Required action:
Find the line with "Exclusive Savings (64, 19)". Transcribe it and each later line of the data exactly, up to and including the last.

-- Opening Marker --

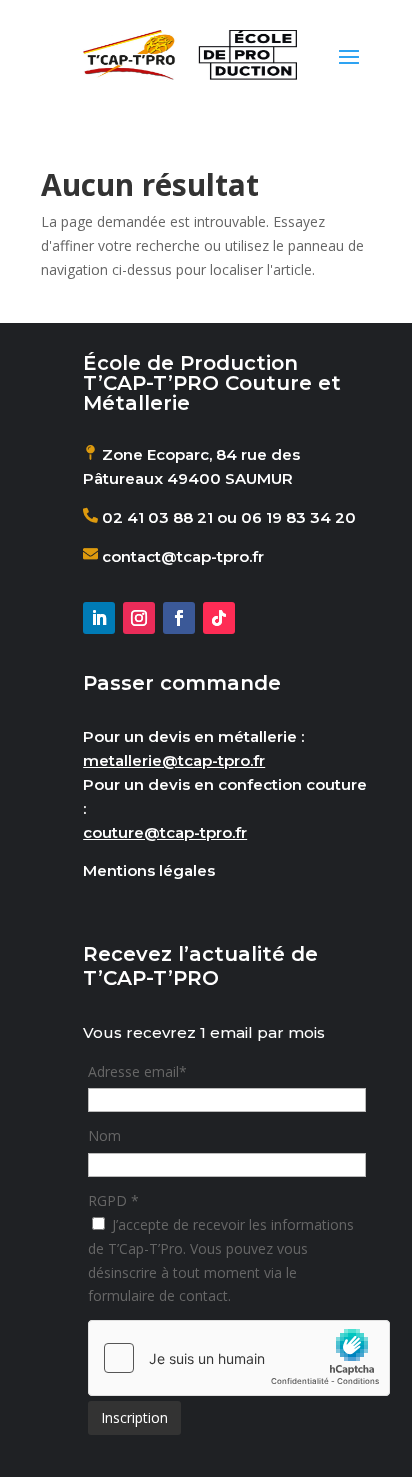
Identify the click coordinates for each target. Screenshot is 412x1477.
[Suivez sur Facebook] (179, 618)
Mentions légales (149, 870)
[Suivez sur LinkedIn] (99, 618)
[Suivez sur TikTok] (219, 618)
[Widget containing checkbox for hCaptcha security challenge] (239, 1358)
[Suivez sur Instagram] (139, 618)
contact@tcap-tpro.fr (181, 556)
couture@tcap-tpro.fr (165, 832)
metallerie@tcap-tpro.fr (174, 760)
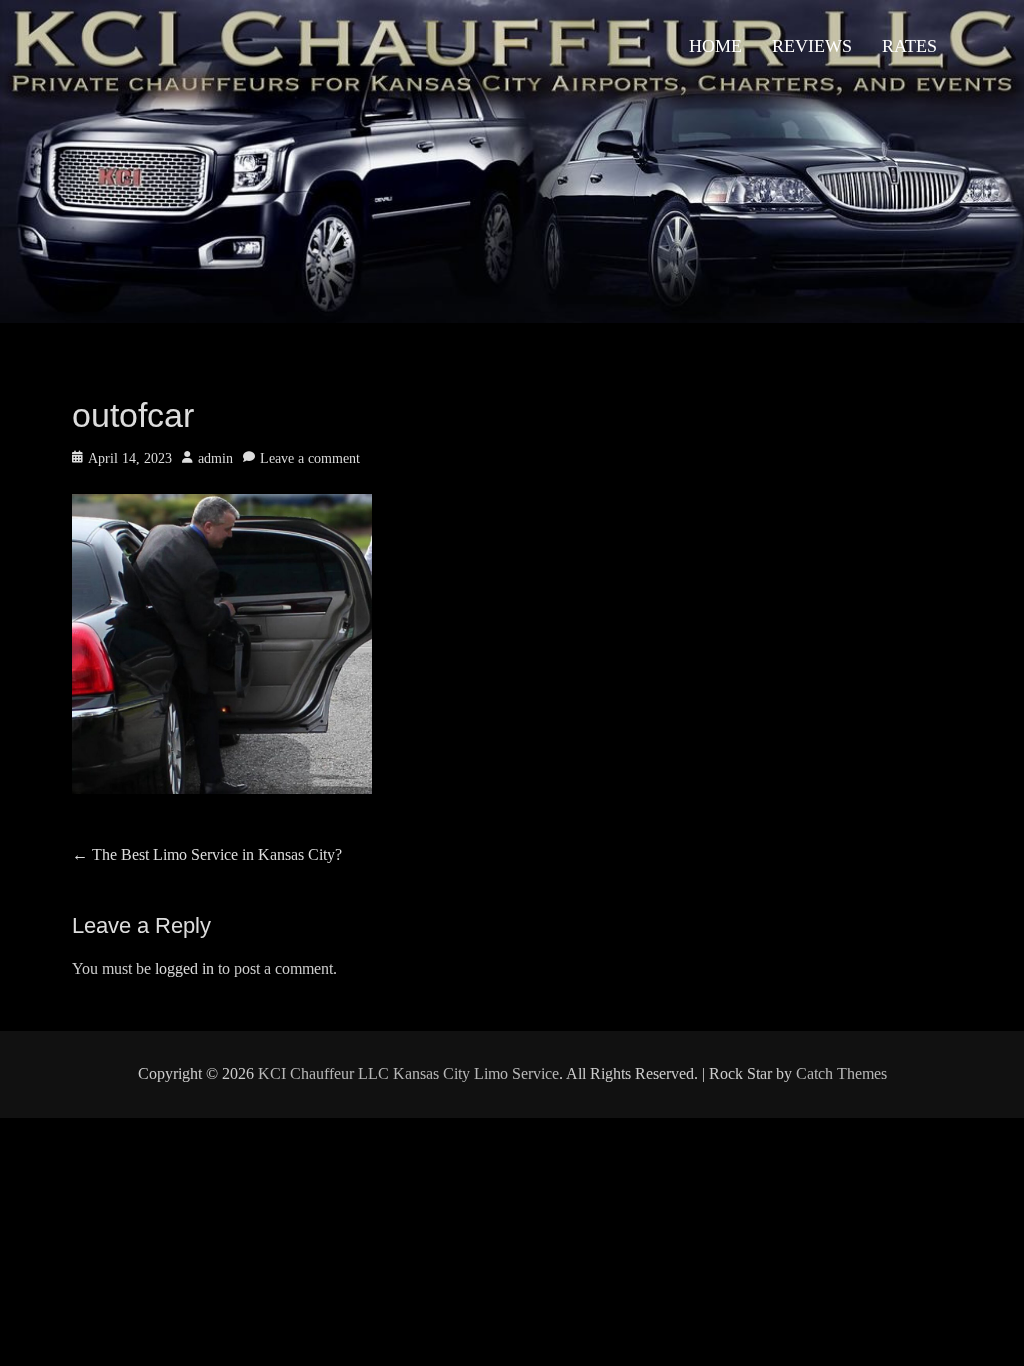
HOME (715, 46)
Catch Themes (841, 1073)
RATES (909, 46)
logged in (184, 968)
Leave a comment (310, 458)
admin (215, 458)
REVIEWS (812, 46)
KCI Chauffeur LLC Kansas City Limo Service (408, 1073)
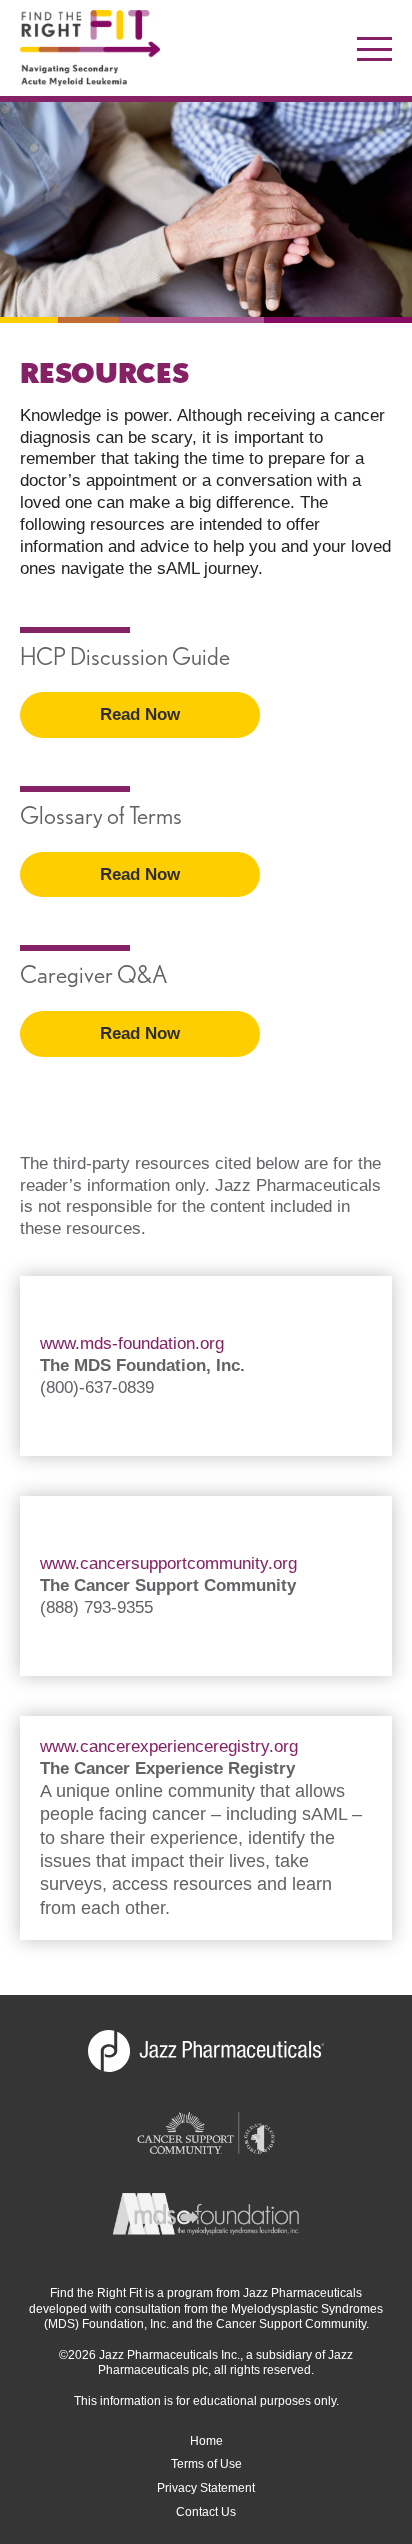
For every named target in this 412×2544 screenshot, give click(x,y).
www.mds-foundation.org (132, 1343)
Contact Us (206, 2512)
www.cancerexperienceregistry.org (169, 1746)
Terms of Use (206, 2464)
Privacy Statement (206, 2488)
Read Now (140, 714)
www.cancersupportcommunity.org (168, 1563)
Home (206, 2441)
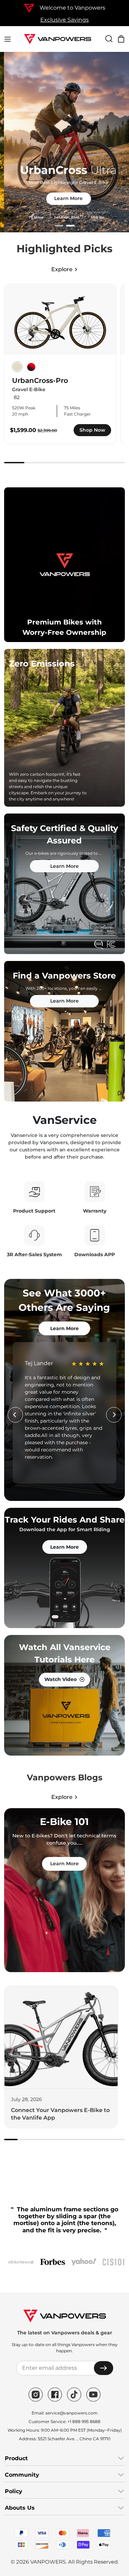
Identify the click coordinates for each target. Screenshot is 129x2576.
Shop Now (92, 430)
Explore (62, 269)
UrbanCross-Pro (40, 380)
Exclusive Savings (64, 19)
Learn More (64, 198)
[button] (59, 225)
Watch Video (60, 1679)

-- Closing Marker --

Exercise answer:
Exclusive Savings (64, 19)
Learn More (64, 198)
[button] (59, 225)
Watch Video (60, 1679)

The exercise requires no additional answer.